The comments from director general, Miguel Angel Dora, follow the opening of the firm’s innovation centre in Zaragoza, Spain and release of a raft of new flexible products.
“For us as a company we have always built our business as a circular business,” Miguel explained.
“We’ve been working with paper for many years, and we built our paper (side) as a circular business. We collect paper, recycle it, then make corrugated boxes so that’s in our DNA – and we want to do the same in flexible packaging.”
The desire for circularity can be found in the firm’s target of 100% of its products being designed for recycling by 2025, with a raft of new flexible packaging products featuring post-consumer recycled content.
This includes Saica’s new mono-material, metalised structure released in late January.
“Normally it’s made of several materials, but we made it with just one material,” Miguel added, before revealing how the structure comprises three layers of polyethylene, thus creating a mono-material. It is described by Saica as ‘highly adaptable’ to products, with it able to meet the specific needs and circumstances of clients – whether that be food or non-food products – thanks to its high barriers to water vapour, oxygen, and light.

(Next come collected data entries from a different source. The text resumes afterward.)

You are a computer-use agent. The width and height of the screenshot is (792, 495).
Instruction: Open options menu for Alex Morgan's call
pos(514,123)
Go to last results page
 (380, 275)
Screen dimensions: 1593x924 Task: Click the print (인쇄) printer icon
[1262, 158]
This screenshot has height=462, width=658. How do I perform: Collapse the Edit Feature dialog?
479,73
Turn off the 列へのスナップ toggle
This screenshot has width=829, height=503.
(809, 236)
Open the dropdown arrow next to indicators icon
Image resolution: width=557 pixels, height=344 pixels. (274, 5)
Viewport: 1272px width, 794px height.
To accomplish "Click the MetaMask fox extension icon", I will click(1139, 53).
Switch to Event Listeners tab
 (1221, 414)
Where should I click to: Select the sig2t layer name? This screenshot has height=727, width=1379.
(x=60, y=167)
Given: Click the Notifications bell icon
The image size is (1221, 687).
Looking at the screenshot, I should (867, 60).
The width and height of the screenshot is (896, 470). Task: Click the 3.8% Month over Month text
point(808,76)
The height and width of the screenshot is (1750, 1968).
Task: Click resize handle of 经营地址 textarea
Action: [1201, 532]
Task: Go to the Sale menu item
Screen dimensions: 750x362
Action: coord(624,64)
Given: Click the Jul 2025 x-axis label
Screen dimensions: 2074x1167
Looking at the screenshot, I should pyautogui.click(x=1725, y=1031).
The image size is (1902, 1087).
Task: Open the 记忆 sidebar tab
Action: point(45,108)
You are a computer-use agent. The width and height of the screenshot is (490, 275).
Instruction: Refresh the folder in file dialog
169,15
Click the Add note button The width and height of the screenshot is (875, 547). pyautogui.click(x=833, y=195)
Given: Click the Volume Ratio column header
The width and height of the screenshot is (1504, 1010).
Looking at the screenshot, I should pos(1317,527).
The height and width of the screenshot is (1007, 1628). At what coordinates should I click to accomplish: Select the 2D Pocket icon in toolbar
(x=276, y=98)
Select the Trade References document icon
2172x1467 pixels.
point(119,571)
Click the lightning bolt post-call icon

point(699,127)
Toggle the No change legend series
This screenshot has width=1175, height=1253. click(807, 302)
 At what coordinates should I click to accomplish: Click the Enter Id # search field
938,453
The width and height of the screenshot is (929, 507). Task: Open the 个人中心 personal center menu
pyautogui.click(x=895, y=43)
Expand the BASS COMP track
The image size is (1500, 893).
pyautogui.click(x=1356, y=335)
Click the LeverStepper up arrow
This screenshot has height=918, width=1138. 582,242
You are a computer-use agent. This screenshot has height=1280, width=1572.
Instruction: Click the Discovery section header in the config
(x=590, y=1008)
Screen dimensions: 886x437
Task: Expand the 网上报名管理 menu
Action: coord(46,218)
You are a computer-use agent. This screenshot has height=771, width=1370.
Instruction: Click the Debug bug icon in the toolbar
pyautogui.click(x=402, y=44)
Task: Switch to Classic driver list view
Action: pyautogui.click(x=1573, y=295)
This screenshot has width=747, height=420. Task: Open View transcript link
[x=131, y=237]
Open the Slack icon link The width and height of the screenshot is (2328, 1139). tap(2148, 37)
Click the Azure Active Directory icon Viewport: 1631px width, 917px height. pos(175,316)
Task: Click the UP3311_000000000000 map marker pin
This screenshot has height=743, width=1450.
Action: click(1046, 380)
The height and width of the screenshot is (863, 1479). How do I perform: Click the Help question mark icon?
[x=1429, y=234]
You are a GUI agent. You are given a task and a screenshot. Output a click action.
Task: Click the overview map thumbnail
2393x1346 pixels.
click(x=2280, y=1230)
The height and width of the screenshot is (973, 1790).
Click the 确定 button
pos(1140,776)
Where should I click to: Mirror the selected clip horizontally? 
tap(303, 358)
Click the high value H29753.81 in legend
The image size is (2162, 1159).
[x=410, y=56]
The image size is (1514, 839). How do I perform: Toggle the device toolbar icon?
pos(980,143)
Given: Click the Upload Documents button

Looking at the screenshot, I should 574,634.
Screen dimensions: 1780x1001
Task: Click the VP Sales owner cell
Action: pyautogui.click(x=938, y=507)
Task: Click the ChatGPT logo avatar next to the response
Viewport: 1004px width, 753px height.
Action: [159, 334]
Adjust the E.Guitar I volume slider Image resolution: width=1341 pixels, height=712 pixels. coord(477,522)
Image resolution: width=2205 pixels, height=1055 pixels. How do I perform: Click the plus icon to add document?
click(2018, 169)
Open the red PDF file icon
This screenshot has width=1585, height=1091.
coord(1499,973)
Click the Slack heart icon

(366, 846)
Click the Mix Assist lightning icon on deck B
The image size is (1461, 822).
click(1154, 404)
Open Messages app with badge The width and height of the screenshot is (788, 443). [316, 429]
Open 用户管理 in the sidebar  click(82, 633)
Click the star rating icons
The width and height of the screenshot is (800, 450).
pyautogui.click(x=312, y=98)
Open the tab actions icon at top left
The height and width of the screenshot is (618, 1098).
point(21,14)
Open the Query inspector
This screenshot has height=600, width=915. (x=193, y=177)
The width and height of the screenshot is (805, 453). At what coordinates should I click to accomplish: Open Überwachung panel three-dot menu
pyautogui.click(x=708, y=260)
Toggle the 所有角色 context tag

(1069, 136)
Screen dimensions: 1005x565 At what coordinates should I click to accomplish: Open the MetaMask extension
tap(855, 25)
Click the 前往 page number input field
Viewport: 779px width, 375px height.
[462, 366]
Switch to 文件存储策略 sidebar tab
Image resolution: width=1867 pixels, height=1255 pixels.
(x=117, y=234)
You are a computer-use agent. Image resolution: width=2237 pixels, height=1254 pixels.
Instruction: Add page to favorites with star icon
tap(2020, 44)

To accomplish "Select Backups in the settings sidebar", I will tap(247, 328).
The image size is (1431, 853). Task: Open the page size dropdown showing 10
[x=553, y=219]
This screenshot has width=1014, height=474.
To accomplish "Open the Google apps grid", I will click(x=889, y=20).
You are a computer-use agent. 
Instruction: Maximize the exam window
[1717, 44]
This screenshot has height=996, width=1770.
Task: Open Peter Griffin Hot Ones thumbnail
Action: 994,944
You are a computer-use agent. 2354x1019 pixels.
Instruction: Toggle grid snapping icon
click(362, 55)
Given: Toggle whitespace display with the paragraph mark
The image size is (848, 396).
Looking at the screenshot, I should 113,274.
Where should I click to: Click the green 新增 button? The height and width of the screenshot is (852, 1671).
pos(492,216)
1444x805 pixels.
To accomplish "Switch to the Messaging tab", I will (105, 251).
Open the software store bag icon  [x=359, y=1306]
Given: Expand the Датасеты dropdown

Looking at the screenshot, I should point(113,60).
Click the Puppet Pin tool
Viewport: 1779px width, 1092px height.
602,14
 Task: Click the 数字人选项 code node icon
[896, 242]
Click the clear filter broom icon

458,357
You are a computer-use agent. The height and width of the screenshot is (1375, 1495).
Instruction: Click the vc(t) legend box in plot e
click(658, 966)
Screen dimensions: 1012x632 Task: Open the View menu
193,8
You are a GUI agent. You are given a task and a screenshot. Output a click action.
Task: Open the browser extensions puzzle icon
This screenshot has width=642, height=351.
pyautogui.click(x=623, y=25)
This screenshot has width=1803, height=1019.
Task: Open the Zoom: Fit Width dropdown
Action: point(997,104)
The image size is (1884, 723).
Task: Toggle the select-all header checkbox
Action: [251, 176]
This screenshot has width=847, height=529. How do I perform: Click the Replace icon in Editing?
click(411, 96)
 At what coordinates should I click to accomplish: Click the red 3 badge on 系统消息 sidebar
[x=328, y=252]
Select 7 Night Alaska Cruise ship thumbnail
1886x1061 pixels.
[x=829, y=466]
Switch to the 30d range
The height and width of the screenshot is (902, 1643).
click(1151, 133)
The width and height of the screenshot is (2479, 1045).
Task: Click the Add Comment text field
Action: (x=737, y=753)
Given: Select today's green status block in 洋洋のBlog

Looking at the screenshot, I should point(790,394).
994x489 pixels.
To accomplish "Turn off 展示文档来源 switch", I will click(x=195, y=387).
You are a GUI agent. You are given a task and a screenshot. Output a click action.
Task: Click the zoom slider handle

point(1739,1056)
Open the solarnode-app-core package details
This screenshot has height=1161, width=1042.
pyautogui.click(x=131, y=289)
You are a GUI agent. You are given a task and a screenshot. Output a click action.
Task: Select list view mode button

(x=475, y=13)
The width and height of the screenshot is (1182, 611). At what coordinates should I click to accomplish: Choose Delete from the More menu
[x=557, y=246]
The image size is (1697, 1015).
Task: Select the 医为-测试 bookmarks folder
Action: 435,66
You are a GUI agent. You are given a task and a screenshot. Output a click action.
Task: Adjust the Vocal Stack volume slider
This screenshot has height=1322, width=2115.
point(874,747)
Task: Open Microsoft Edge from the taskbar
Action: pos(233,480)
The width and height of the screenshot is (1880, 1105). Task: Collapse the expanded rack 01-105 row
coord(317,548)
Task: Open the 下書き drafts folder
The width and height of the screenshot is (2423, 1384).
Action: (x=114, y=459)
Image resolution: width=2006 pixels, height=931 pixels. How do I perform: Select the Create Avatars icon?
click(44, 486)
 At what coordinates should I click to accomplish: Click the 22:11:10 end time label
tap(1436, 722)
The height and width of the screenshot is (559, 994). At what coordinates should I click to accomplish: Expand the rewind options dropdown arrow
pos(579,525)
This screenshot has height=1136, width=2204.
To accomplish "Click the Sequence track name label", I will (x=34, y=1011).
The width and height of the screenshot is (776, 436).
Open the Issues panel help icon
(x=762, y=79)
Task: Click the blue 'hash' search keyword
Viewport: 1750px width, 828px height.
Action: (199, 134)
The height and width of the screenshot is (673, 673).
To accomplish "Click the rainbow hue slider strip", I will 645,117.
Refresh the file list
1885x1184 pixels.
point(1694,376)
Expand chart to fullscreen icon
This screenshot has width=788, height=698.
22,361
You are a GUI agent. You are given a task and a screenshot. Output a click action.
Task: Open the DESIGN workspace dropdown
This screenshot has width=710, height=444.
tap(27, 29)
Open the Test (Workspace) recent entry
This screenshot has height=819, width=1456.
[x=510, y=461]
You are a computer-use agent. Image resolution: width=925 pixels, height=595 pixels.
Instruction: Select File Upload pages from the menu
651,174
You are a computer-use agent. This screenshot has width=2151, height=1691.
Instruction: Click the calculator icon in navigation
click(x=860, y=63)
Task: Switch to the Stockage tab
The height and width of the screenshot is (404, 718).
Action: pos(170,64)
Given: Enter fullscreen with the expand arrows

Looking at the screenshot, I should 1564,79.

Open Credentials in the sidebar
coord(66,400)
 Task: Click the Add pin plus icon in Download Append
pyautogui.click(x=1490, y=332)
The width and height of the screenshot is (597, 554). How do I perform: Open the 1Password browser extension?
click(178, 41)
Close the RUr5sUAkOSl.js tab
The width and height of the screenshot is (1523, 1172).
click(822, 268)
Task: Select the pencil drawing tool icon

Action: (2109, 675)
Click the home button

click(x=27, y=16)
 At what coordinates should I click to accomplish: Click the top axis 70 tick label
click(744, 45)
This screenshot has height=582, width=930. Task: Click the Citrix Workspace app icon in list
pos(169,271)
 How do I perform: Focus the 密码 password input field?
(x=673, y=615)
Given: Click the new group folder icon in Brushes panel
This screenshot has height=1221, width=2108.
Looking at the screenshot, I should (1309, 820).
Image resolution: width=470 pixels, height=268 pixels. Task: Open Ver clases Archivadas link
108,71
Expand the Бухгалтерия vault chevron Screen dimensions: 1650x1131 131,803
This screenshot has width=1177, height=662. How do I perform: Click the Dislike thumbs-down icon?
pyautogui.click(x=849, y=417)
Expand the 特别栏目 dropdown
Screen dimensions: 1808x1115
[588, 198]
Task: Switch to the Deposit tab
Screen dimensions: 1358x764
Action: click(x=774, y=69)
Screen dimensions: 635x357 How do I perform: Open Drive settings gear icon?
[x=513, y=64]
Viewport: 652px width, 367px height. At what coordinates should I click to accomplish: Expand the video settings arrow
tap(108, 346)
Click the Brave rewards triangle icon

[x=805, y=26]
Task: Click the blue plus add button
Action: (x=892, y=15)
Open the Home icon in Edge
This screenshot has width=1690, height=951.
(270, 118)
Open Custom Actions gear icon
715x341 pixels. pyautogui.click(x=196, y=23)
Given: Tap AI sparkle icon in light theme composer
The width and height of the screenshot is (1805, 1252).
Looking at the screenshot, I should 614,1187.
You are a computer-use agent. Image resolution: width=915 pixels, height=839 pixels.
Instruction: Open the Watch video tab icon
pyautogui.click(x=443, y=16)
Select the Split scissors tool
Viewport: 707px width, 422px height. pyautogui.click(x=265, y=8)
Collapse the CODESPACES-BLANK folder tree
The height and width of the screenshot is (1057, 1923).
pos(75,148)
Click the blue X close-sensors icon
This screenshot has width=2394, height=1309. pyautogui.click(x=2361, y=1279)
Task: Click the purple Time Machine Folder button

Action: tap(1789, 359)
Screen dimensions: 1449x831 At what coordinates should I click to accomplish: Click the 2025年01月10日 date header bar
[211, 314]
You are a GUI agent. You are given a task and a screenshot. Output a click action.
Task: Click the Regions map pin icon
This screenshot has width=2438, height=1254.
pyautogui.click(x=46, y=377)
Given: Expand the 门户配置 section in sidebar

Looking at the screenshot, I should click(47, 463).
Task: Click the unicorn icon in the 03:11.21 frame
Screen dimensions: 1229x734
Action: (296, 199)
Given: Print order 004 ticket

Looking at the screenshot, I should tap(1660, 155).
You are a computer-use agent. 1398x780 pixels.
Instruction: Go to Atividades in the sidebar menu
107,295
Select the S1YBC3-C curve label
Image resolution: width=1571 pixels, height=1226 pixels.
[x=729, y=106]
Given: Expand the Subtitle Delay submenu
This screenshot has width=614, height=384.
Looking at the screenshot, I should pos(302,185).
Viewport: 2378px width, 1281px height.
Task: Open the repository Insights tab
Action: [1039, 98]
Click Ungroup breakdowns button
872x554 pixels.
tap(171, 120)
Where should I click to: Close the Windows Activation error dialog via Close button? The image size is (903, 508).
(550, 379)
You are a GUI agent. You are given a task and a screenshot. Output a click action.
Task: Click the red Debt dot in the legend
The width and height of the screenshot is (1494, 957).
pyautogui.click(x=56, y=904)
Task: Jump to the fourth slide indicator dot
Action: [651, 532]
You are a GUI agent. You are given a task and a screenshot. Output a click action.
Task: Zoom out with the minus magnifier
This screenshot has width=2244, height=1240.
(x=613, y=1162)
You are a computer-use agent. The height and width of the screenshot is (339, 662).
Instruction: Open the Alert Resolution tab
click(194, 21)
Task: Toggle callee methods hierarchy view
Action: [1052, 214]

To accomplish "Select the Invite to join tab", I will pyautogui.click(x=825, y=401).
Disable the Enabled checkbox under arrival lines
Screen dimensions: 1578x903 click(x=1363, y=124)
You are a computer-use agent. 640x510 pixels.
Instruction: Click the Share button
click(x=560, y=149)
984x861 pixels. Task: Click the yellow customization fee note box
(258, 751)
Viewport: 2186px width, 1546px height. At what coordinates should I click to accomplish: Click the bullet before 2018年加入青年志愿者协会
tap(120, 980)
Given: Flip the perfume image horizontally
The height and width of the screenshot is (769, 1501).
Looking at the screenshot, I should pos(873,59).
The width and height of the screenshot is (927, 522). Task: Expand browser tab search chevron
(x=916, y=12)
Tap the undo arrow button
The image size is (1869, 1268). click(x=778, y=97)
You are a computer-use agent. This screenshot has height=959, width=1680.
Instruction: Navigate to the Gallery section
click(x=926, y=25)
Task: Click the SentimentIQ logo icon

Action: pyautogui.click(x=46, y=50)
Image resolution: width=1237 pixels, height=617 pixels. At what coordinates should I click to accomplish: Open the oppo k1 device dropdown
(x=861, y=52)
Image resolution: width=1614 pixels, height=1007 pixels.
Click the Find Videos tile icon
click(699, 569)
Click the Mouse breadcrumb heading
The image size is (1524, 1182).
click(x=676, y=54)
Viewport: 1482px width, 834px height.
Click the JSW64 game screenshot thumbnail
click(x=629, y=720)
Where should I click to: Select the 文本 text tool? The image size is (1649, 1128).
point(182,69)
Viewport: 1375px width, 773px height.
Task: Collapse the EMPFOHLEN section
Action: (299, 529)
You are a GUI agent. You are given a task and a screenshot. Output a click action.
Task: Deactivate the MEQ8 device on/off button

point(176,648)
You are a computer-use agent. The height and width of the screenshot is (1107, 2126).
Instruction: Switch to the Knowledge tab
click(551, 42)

“It has the same properties (as variations using several materials),” Miguel continued. “It can run in the same way on customers’ lines. Sustainability is important and we want to push in that direction no matter what, but efficiency is also a requirement for customers – it has to run and work in the same way.”
The mix of functionality and sustainability is set to be a key driver in Saica’s innovation over the next few years, with Miguel revealing that a paper variation of the pouch is also in the works, as is the development of coatings and applications to make paper more reusable across wider ranges of products.
“Another area is recycling,” he continued. “Part of the sustainability plan is that more and more material that has been in packaging before – paper or plastic – has to come back to packaging; it’s what we did proudly through our mechanical recycling that allows it to be added into non-food contact packaging.”